节选文段 —
一张公司表 company,一张职位表 dataanalyst(只有companyId)

例:想知道某家公司,如“唯医网”的招聘职位有哪些

select * from data.dataanalyst
where companyId = (
    select companyId from data.company
    where companyShortName = "唯医网"
)

Join 可以理解为Excel里的VLOOKUP(关联)

select * from data.dataanalyst as d
join data.company as c
on d.companyId = c.companyId

left join:不管能不能匹配,都会返回,返回的结果比 inner join 多,只是不能匹配上的会返回空值(左表是齐全的)

select * from data.dataanalyst as d
left join (select * from data.company
where companySize = "150-500人") as t
on d.companyId = t.companyId

left join 和 join 的区别:

join为取两张表的交集,left join为取左表的全部、右表的部分 

例:统计除了公司大小为“150-500人”之外的,其他所有公司有多少个

select count(1) from data.dataanalyst as d
left join (select * from data.company
where companySize = "150-500人") as t
on d.companyId = t.companyId
where t.companyId is null

例:“150-500人”公司的岗位有多少个?占比多少? 

select count(1),count(t.companyId),count(t.companyId)/count(1) from data.dataanalyst as d
left join (select * from data.company
    where companySize = "150-500人") as t
on d.companyId = t.companyId

三、SQL练习题(LeetCode) 

Problems - LeetCode

175题:Combine two tables

Write an SQL query to report the first name, last name, city, and state of each person in the Person table. If the address of a personId is not present in the Address table, report null instead. 

select firstName,lastName,city,state from Person p
left join Address a
on p.personId = a.personId

176题:Second Highest Salary 

Write an SQL query to report the second highest salary from the Employee table. If there is no second highest salary, the query should report null. 

select max(salary) as SecondHighestSalary from Employee
where salary not in(
    select max(salary) from Employee)

184题:Department Highest Salary

Write an SQL query to find employees who have the highest salary in each of the departments.

Return the result table in any order.

任务说明 —
请用两句话概括节选文段的内容。

所给数据 —

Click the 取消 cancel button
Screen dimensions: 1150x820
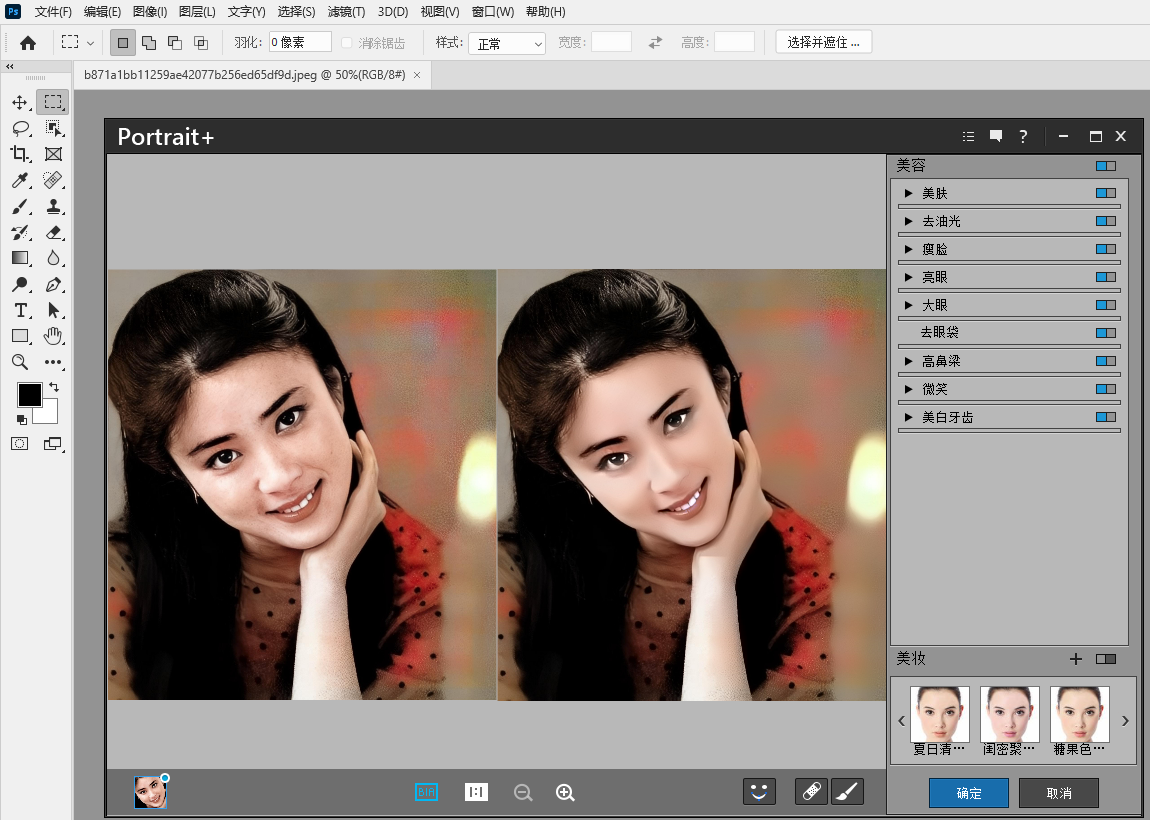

参考解答 —
节选文段以公司表 company 和职位表 dataanalyst 为例,介绍了用子查询、join 和 left join 关联两张表的写法。文中说明 join 取两张表的交集,left join 取左表的全部和右表的部分,匹配不上的返回空值;随后列出了几道 LeetCode 的 SQL 练习题,如用 left join 合并两张表的第 175 题和查询第二高薪水的第 176 题。